Consider this posting I saw this morning: Chicago's Westin is offering a promotional rate of $99 a night for weekends through the end of March. The base room rate, from Hotels.com, is $110 higher a night. So you'll save about 53 percent, says DealBase.
Here's some highlights from my recent interview with Sam Shank, DealBase's CEO.
Back in 2004 you founded TravelPost, a hotel and resort review site (kind of like TripAdvisor). It quickly became a cult favorite among travelers, drawing 700,000 monthly visitors and about 50,000 reviews of resorts and hotels. You and your partners then sold the site to SideStep, which in turn was bought by Kayak. So what's DealBase, your latest project?
Unlike the best known vacation-package websites, DealBase lets you filter through more than 15,000 deals to quickly find the best one for you. That's 100 times more deals than you can find on Travelzoo or Sherman's Travel. We're a metasearch site in the sense that we gather deal information from hundreds of websites. And unlike many other sites, we don't do "pay for play," which means that we don't give prominent placement in our search results to any particular hotel deal in exchange for money or advertising from the company.
Has anything surprised you about the reaction from travelers?
I had thought that the comprehensiveness of our listings would be the hook, and that our Deal Analyzer would be the "nice to have" part, just the gravy, but it's been the reverse. Even though we're aggregating more deals and displaying them in an easy-to-compare, apples-to-apples format, that's not what is impressing people the most. It's our Deal Analyzer instead that is seen as the more innovative and helpful feature.
What's the Deal Analyzer? It sounds like something out of an Austin Powers movie.
We demystify the deals in explaining the savings or lack of savings, compared with if you booked the parts of the deal separately. In the past month or so, we've found that when it comes to about 10 percent of the vacation packages out there, you'd save more money by skipping the package and booking the components independently. [Editor's note: I verified this claim for the search results in several cities.]
What if someone finds a better deal than the ones posted on DealBase?

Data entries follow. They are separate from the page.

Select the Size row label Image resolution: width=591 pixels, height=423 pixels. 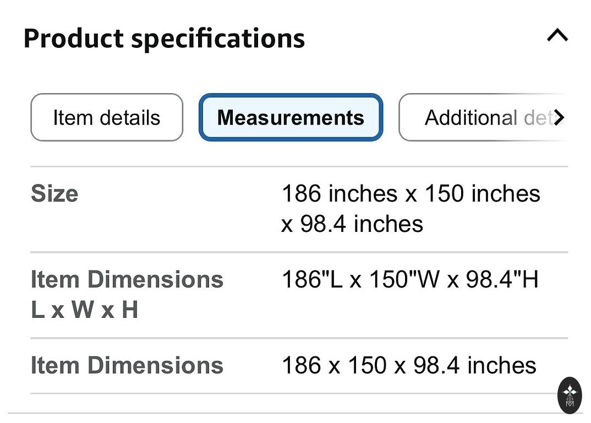(x=54, y=193)
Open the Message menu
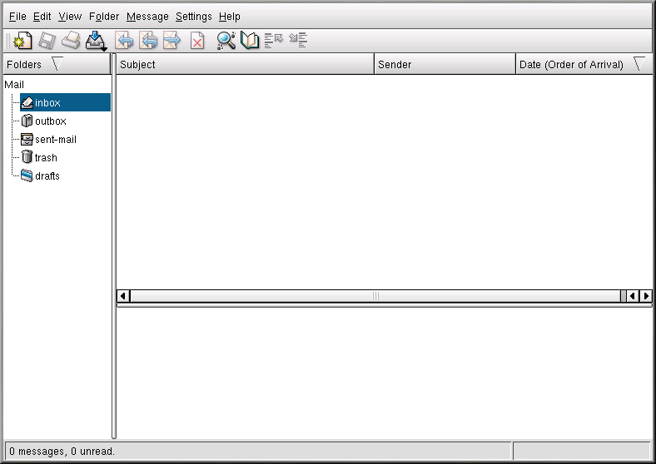 click(x=147, y=16)
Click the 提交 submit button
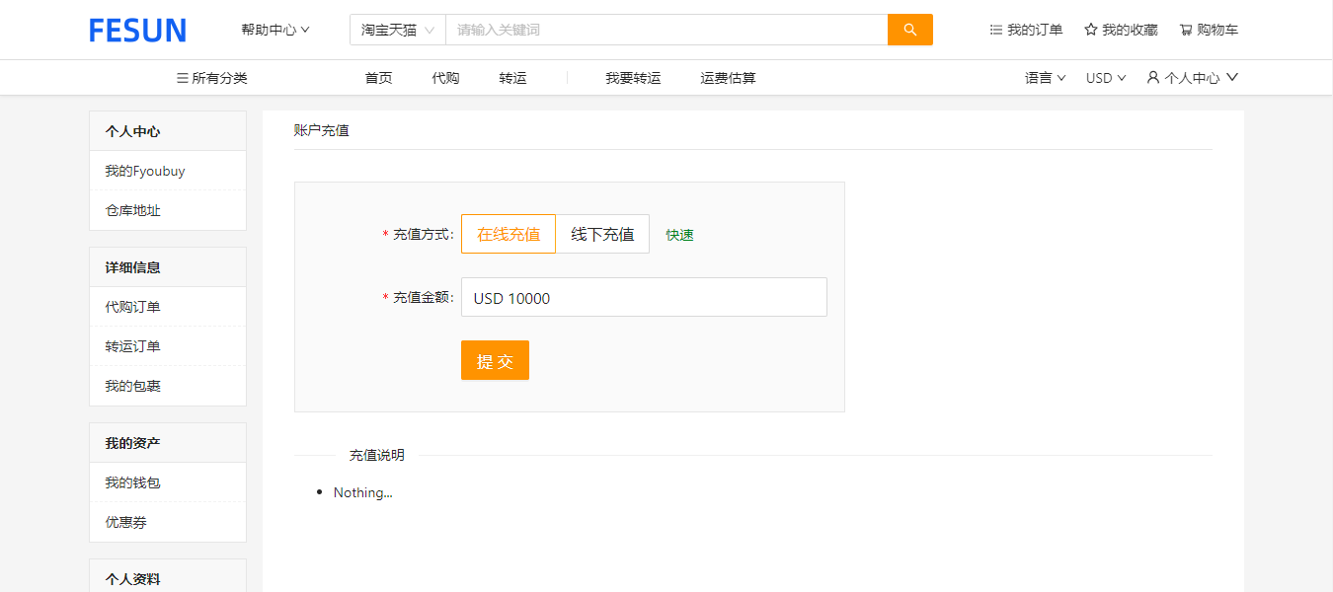Screen dimensions: 1333x592 click(495, 360)
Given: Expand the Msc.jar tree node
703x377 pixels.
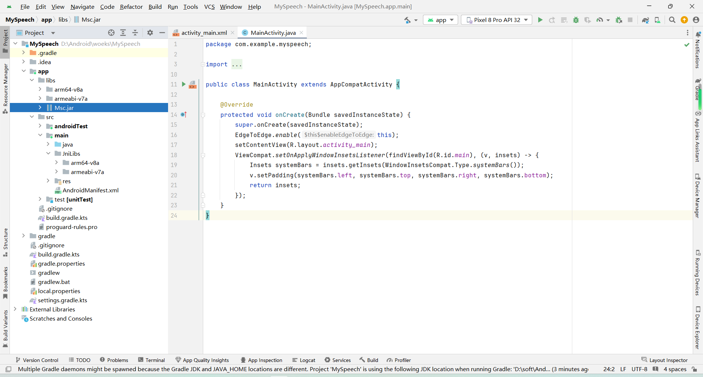Looking at the screenshot, I should pyautogui.click(x=40, y=108).
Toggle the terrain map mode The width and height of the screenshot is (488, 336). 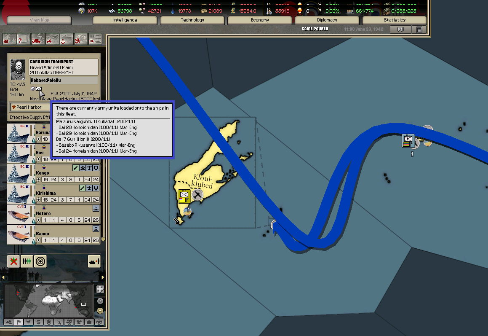(8, 322)
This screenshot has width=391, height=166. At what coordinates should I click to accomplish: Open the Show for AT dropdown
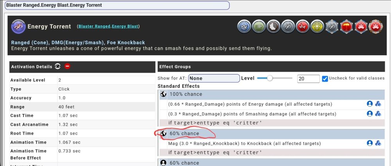(x=214, y=78)
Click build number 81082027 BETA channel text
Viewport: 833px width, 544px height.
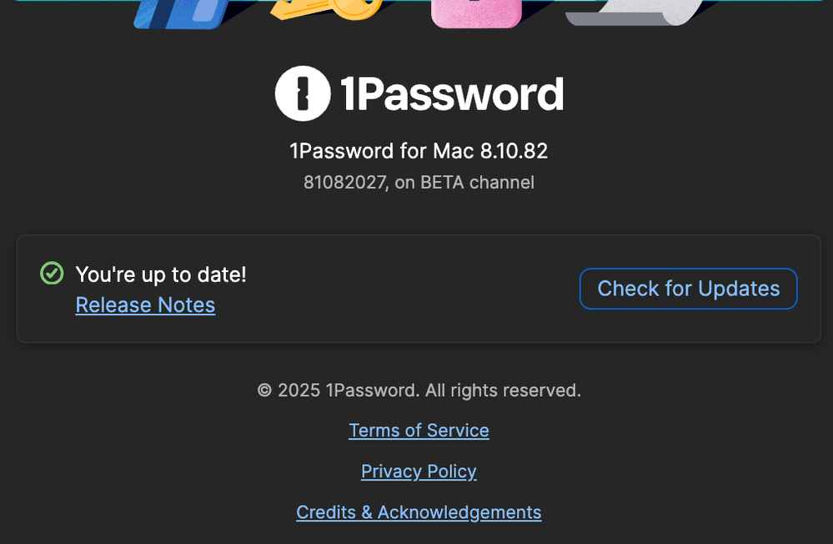[x=419, y=182]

You can post your own deal you've seen. Or you can leave a comment at the bottom of any deal, saying if you think something else is better somewhere else. We have 10 people on staff doing quality control, vetting the deals posted on our site. They review what's posted by people outside. They're also posting deals and making sure that they're up-to-date.
Where are travelers most interested in visiting right now?
Las Vegas. It's twice as popular as our next most popular destination.
What's next for DealBase?
By this summer, we hope to add international destinations. Right now, we're focused deals close to home.